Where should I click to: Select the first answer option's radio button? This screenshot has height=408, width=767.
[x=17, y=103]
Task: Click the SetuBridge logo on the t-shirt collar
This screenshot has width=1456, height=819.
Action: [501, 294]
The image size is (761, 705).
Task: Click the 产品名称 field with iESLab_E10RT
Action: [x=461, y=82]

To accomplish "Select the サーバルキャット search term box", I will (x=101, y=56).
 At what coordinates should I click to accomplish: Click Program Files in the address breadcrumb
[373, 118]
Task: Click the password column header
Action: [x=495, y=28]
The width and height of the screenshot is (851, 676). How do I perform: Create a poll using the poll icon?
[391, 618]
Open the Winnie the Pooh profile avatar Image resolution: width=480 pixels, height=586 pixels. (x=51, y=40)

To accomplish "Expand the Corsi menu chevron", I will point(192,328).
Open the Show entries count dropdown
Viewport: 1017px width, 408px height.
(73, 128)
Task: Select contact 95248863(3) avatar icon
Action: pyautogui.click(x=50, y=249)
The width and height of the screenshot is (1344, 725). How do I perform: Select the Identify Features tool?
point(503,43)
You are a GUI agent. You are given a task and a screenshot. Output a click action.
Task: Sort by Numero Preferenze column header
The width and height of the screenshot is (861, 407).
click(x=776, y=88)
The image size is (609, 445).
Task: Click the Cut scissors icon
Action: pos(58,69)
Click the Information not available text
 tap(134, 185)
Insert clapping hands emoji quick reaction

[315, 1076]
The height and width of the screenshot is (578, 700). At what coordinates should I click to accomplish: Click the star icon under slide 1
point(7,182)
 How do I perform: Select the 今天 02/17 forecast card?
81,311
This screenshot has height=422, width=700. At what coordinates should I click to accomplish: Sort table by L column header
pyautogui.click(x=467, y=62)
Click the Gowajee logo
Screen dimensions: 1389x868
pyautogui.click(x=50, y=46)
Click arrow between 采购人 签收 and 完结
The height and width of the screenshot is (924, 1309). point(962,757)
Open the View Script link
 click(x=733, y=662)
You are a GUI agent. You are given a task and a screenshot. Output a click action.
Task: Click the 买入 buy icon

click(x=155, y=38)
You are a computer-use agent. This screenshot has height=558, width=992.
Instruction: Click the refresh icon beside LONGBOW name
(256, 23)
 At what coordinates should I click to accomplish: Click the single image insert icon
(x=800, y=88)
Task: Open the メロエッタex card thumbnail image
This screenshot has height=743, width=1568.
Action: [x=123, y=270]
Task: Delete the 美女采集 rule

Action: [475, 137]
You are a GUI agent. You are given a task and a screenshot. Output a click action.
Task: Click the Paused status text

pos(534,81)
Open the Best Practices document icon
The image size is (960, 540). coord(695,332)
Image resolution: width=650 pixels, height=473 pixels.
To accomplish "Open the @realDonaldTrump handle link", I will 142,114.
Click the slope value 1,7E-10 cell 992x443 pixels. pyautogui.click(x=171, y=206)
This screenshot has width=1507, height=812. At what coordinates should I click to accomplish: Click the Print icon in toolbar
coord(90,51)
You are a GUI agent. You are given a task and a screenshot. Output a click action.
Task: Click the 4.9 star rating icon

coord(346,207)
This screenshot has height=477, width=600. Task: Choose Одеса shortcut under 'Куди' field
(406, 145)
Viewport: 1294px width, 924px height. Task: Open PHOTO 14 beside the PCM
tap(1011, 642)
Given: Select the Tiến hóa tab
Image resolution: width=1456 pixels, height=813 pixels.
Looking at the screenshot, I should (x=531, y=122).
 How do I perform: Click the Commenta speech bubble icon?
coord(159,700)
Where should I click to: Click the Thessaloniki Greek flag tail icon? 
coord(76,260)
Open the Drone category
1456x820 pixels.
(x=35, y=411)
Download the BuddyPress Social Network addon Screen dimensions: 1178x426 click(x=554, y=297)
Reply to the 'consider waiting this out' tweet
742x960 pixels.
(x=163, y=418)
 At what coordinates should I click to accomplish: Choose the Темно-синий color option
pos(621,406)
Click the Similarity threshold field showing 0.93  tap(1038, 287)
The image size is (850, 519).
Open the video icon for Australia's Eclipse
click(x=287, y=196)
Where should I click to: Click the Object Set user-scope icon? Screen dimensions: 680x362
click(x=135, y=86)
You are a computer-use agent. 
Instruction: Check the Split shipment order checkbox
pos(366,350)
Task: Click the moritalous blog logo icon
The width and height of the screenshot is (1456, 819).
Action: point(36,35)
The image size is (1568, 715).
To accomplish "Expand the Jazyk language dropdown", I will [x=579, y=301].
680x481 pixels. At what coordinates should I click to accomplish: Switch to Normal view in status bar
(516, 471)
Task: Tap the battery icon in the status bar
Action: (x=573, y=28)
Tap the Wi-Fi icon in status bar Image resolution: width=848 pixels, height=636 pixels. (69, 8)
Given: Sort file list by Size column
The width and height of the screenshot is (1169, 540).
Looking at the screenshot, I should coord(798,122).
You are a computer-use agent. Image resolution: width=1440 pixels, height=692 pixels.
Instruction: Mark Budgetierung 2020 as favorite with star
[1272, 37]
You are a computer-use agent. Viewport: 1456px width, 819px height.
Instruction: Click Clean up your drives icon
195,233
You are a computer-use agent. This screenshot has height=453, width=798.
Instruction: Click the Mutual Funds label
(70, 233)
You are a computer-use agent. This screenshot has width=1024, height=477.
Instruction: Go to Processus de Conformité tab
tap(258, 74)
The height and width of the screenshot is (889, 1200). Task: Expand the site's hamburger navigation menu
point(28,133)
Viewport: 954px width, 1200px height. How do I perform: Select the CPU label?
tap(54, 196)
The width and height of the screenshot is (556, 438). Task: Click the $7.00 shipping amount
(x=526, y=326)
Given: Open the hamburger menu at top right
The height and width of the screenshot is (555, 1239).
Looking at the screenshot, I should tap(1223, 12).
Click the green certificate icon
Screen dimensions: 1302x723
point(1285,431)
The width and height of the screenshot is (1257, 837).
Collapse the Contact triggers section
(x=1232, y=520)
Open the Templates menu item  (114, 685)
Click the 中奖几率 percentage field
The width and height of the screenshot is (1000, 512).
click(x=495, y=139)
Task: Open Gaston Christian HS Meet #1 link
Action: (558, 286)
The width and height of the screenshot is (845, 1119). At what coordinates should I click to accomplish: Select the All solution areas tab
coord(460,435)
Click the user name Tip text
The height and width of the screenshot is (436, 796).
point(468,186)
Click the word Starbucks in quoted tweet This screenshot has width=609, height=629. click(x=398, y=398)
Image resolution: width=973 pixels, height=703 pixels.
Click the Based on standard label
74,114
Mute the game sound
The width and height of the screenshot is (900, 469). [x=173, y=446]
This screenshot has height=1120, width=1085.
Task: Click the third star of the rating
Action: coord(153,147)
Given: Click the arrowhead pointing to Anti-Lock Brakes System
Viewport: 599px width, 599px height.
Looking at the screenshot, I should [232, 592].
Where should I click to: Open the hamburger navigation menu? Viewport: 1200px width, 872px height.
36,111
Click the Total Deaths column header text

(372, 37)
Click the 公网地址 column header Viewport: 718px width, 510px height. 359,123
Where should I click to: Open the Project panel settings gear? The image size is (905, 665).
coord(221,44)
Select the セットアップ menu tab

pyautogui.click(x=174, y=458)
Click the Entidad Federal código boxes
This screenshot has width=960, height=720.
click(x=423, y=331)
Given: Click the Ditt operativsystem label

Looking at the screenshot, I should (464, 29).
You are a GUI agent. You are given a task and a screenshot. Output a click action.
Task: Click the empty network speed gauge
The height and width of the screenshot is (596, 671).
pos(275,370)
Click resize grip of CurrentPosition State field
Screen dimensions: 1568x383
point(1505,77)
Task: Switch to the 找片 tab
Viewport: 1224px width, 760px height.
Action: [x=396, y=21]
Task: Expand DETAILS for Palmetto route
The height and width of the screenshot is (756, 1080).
__________________________________________________
> Task description: Only the lines that contain the string "logo" are to be copied from the records.

> Response area:
Task: Click the SetuBridge logo on the t-shirt collar
Click the Gowajee logo
Task: Click the moritalous blog logo icon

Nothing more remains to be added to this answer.